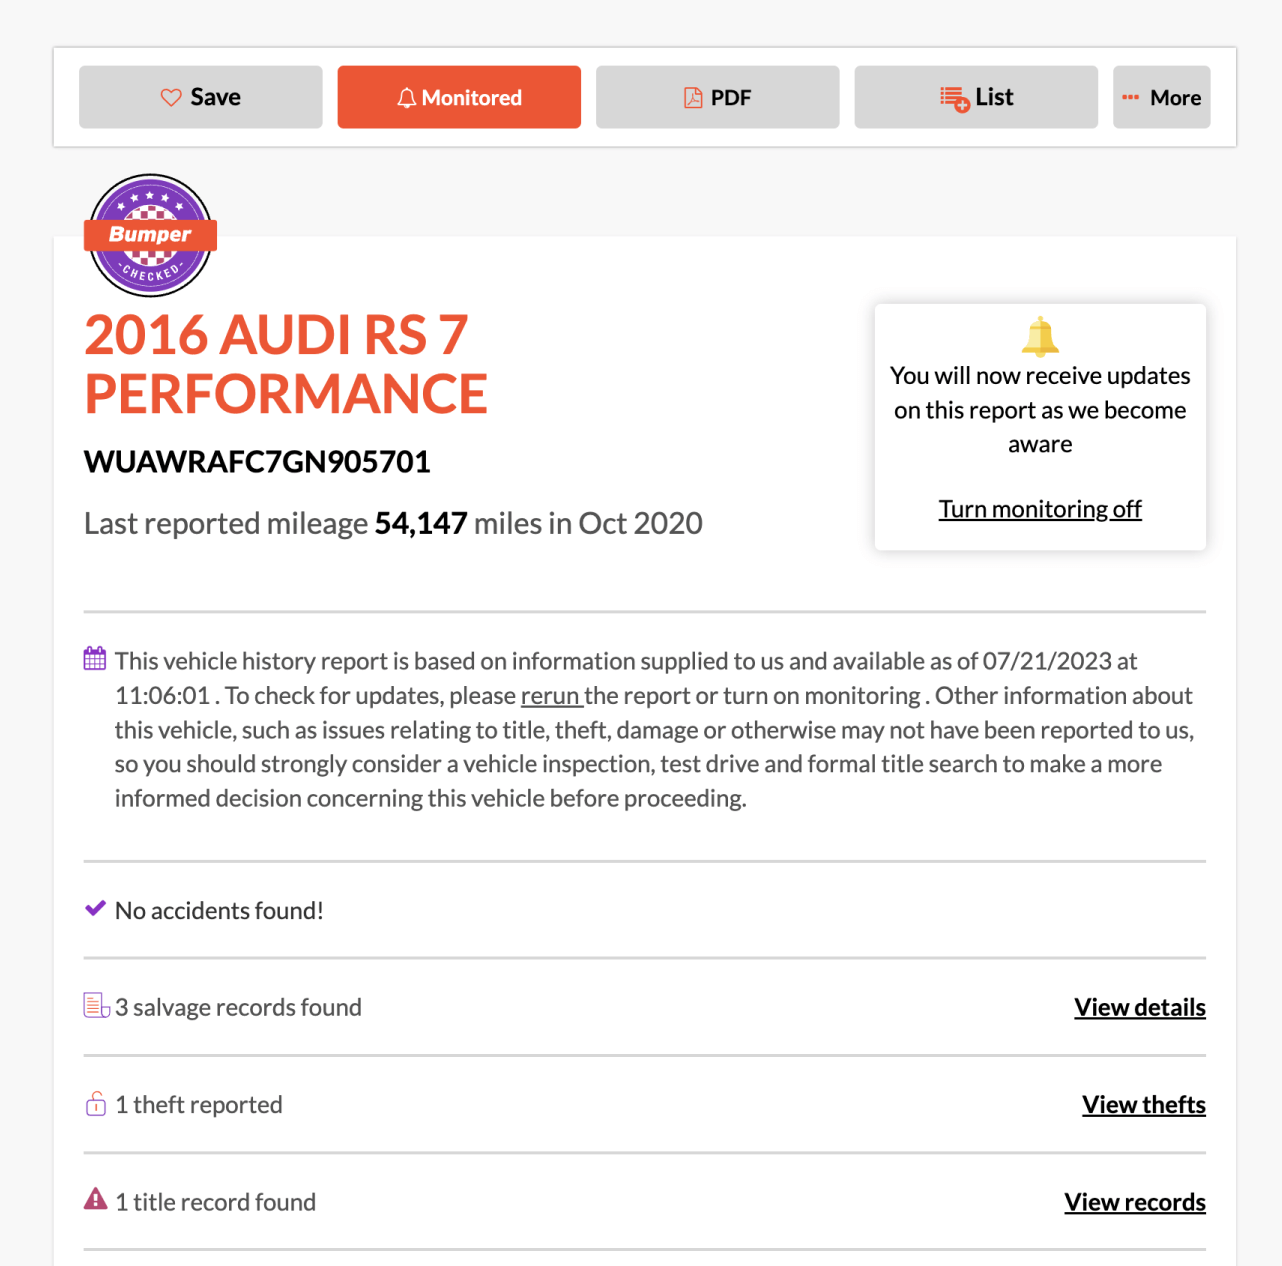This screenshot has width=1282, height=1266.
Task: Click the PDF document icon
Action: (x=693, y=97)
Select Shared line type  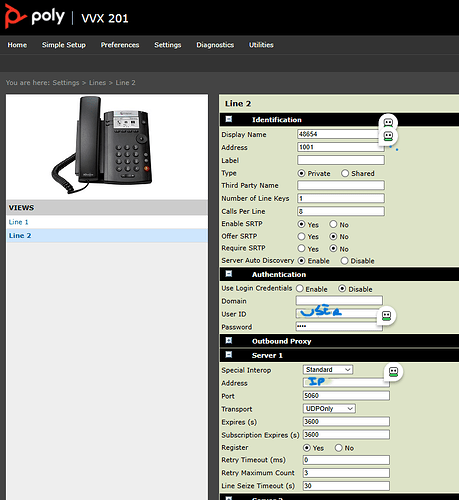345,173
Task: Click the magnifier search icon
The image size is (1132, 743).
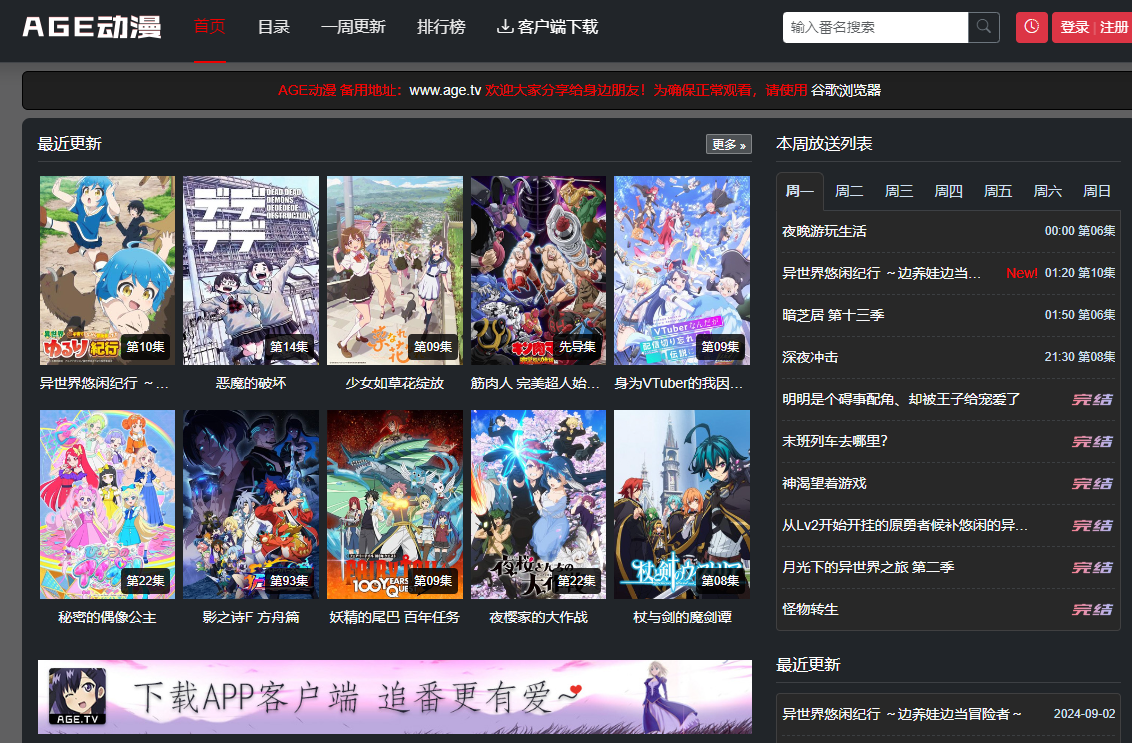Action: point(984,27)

***

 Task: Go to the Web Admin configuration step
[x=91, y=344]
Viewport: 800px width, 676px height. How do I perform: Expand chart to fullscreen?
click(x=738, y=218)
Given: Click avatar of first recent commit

***

#### TASK REQUIREMENTS:
In the data above, which lines lie between the line with "Viewport: 800px width, 676px" and the line with "Given: Click avatar of first recent commit", inclusive? Print those lines exactly and nothing else.

#### SOLUTION FOR THIS TASK:
Viewport: 800px width, 676px height. How do I perform: Expand chart to fullscreen?
click(x=738, y=218)
Given: Click avatar of first recent commit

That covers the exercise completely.